# What the exercise asks
Begin at the line containing "Click Buy Now for Truly Wireless earphones" in the data below and go on through the line containing "Print the data", repeating each line exactly; include both ends and no other line.

Stored items

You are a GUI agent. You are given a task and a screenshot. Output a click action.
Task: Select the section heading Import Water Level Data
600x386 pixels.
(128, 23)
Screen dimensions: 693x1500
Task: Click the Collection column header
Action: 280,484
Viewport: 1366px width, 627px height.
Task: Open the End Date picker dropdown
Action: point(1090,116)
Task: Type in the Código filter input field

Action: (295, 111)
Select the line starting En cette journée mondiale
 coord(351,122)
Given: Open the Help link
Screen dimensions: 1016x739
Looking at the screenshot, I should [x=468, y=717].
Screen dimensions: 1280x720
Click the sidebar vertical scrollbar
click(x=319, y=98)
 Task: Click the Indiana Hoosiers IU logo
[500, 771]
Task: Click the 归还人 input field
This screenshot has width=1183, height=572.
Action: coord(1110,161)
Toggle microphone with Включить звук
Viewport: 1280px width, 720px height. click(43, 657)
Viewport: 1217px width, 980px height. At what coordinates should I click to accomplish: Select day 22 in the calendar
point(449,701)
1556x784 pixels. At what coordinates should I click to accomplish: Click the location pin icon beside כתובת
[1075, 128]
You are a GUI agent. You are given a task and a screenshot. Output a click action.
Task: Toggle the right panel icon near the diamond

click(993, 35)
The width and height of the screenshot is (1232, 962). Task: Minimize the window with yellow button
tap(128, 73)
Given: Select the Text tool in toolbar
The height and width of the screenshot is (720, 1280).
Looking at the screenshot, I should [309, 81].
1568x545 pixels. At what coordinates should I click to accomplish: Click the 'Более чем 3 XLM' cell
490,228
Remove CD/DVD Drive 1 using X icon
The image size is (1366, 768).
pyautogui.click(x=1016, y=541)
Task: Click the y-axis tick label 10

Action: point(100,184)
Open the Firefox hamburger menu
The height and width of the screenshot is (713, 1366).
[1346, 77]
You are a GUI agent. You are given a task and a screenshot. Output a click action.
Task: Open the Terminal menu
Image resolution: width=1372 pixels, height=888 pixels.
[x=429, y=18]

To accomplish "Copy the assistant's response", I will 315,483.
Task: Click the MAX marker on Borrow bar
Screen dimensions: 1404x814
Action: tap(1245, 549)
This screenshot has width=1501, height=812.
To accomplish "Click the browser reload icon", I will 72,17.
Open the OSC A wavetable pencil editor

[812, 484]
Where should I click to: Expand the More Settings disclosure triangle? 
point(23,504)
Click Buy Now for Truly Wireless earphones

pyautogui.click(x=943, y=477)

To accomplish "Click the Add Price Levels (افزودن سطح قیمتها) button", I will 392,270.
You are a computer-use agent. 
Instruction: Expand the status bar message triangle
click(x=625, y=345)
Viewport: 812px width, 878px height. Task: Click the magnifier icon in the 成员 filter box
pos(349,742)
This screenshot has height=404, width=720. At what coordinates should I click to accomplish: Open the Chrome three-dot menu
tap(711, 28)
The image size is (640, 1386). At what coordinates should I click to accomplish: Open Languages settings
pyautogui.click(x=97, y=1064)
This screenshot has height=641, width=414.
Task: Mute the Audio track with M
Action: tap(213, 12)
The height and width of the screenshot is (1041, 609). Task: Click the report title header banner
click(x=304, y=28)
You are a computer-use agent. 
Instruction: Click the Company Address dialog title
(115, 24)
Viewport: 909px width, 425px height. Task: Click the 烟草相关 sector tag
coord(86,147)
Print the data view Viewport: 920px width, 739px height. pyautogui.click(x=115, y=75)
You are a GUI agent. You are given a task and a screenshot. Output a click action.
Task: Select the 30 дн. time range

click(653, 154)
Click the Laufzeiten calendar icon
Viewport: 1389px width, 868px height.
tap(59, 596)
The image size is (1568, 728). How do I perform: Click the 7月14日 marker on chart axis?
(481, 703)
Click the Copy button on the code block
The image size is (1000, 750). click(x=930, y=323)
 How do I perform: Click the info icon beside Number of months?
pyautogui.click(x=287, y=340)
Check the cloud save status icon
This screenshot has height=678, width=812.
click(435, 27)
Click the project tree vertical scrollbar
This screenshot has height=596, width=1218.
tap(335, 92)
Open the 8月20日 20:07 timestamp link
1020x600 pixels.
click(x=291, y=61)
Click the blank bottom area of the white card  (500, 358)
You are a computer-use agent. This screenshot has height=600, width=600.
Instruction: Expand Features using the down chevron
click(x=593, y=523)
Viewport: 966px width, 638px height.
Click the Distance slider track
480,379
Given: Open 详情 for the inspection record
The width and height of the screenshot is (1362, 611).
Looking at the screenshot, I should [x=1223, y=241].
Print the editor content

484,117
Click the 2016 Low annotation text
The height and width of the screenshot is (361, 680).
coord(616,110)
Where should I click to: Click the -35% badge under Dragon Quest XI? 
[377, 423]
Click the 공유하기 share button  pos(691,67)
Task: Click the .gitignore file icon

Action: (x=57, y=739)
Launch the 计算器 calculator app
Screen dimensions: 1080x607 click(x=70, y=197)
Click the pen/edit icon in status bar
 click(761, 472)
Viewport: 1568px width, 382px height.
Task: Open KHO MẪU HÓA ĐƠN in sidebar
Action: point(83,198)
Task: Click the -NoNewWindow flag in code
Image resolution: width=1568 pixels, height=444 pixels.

# Answer below
Click Buy Now for Truly Wireless earphones

pyautogui.click(x=943, y=477)

To accomplish "Click the Add Price Levels (افزودن سطح قیمتها) button", I will 392,270.
You are a computer-use agent. 
Instruction: Expand the status bar message triangle
click(x=625, y=345)
Viewport: 812px width, 878px height. Task: Click the magnifier icon in the 成员 filter box
pos(349,742)
This screenshot has height=404, width=720. At what coordinates should I click to accomplish: Open the Chrome three-dot menu
tap(711, 28)
The image size is (640, 1386). At what coordinates should I click to accomplish: Open Languages settings
pyautogui.click(x=97, y=1064)
This screenshot has height=641, width=414.
Task: Mute the Audio track with M
Action: tap(213, 12)
The height and width of the screenshot is (1041, 609). Task: Click the report title header banner
click(x=304, y=28)
You are a computer-use agent. 
Instruction: Click the Company Address dialog title
(115, 24)
Viewport: 909px width, 425px height. Task: Click the 烟草相关 sector tag
coord(86,147)
Print the data view Viewport: 920px width, 739px height. pyautogui.click(x=115, y=75)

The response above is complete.